Building steam with international freight forwarding

Staff photo by Tim Barber The Steam Logistics management team includes, from left, Brook Cummings, director of exports; Jason Provonsha, chief executive officer; Steve Smith, vice president of customs brokerage, and Steve Cox, president and chief operating officer.
Staff photo by Tim Barber The Steam Logistics management team includes, from left, Brook Cummings, director of exports; Jason Provonsha, chief executive officer; Steve Smith, vice president of customs brokerage, and Steve Cox, president and chief operating officer.

In only a dozens years, Access America Transport grew from its Chattanooga start in 2002 to a $600 million-a-year logistics handling company before it merged with Coyote Logistics in 2014. The combined company sold a year later to UPS for $2 billion.

The founders of Access America are using a similar model to build an international freight forwarding company known as Steam Logistics. In its first five years, Steam Logistics has grown 20-fold - a pace faster than what Access America did in its early days.

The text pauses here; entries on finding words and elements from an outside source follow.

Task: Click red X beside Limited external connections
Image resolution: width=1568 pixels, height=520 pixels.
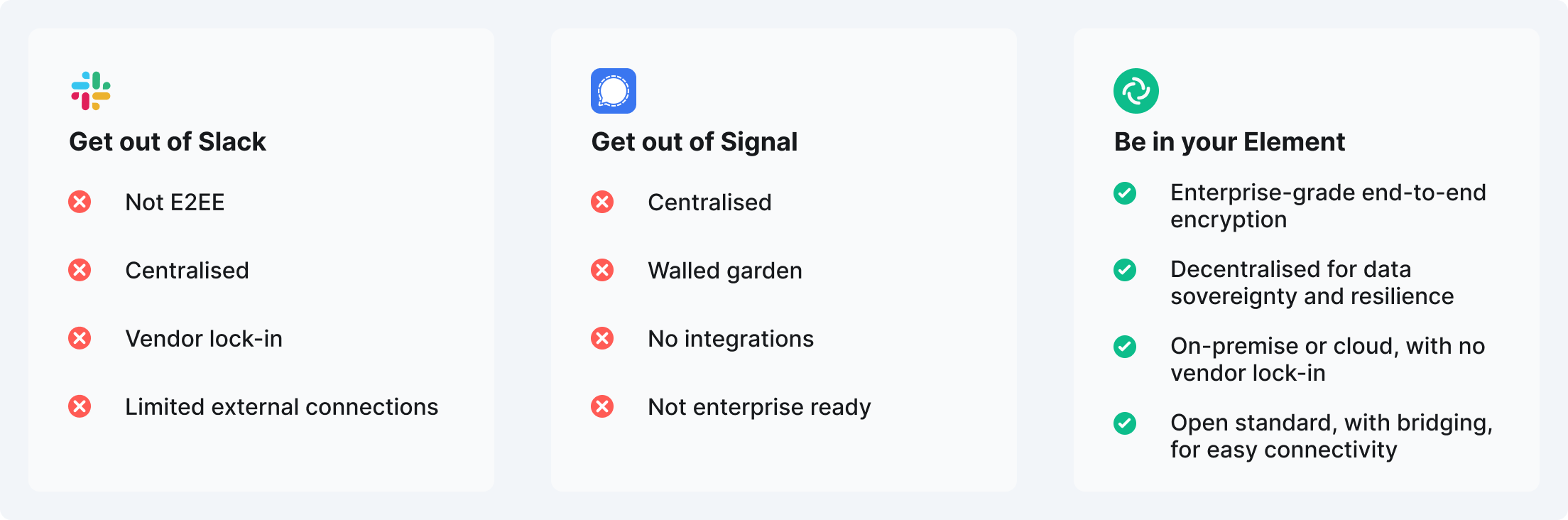Action: pos(80,406)
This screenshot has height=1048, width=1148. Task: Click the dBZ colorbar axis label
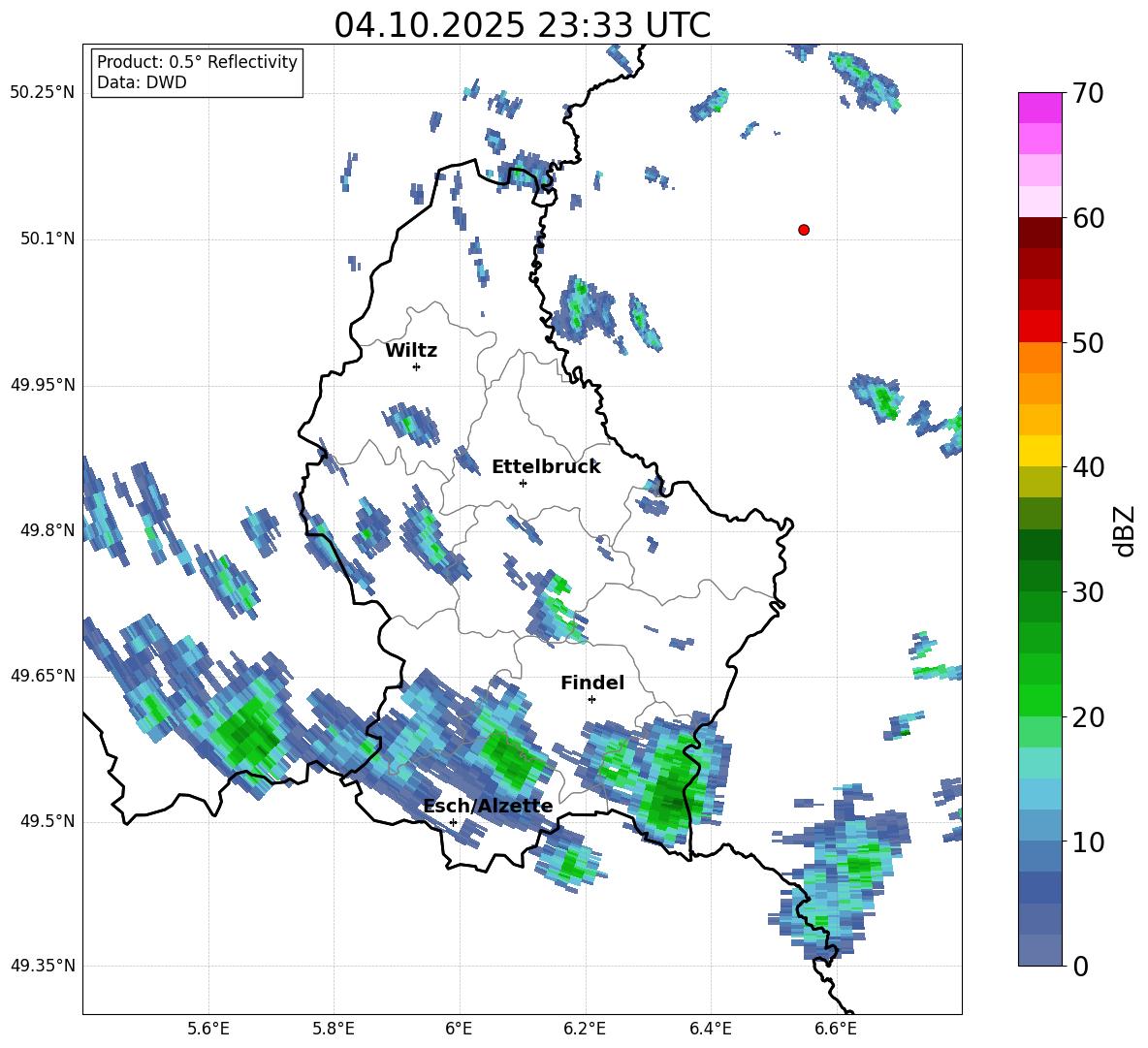point(1124,530)
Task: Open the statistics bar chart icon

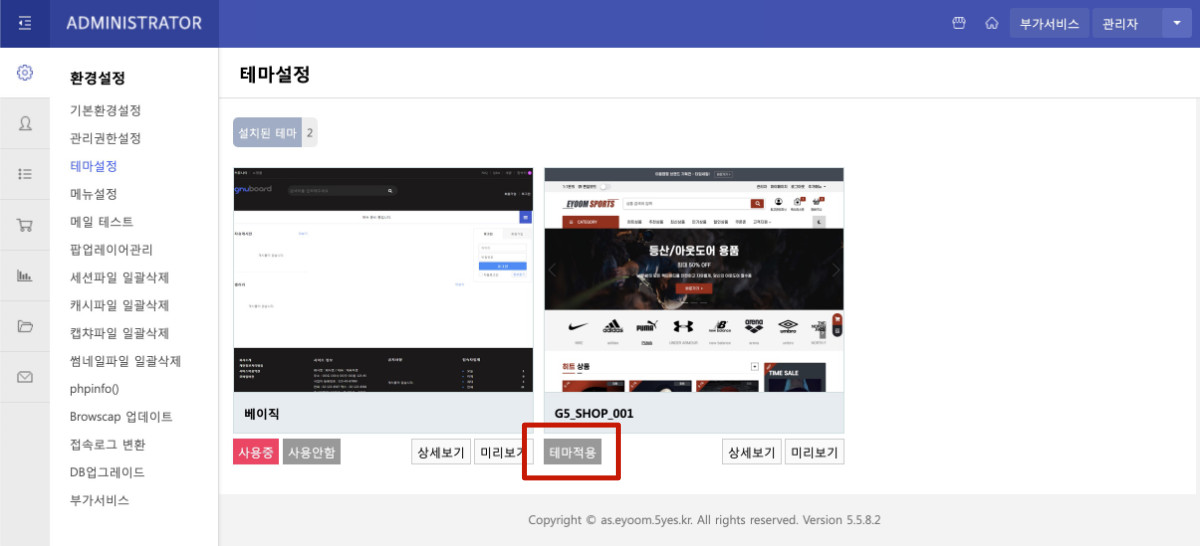Action: (x=25, y=275)
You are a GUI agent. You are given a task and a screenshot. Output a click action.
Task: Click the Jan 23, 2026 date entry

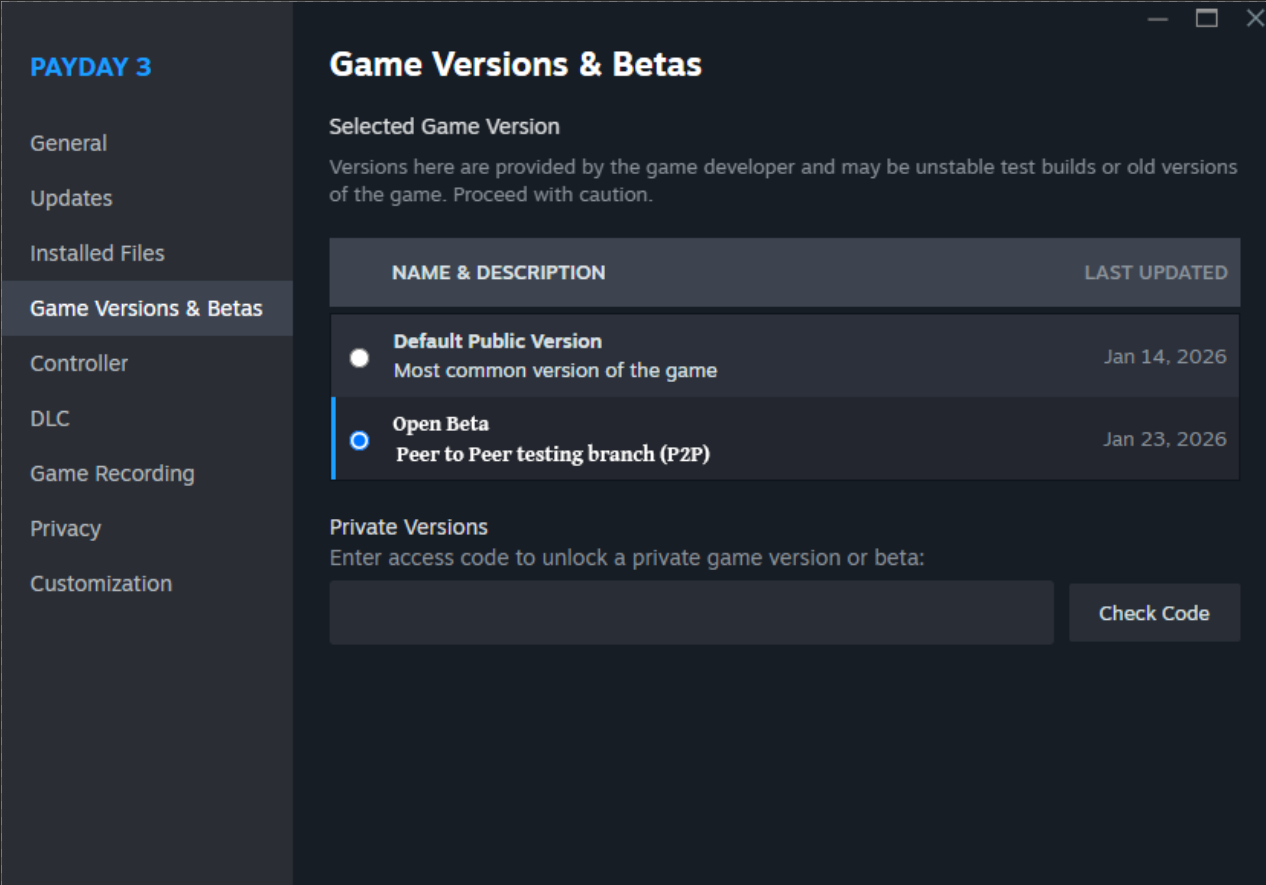coord(1164,439)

"We have a very unabashed goal of being a billion-dollar business," says Jason Provonsha, CEO of Steam Logistics.

Provonsha, 41, who was formerly head of corporate sales at Access America, joined Steam Logistics last year and was elevated to company CEO in September. His predecessor, the 44-year-old Steve Cox, was previously head of one of Access America's biggest sales offices and continues as president and chief operating officer.

Former Access America CEO Ted Alling said he started Steam Logistics two years before the Coyote sale after clients kept asking for the logistics handlers to get into the international market.

Alling and Access America co-founders Barry Large and Allan Davis put $600,000 into starting the new company, which began with 12 employees in an office in Warehouse Row. The company has grown to 35 employees and now operates out of an entire floor in the SmartBank building at Georgia Avenue and M.L. King Boulevard.

"Our model is very similar to Access America, except that everything is international," Provonsha says. "We're not doing anything domestically or with traditional truck brokerage. Every shipment involves air or ocean shipments, usually with truck delivery on the other end of the shipment."

Some shipments are port to port and some are door to door delivery. The company has employed web-based computer links to build an electronic bridge between its operations, customers and vendors all across the globe.

In August, Steam Logistics was certified by U.S. Customs and Border Protection as a partner in its Customs-Trade Partnership Against Terrorism (C-TPAT) program to protect the supply chain, identify security gaps and implement specific security measures and best practices.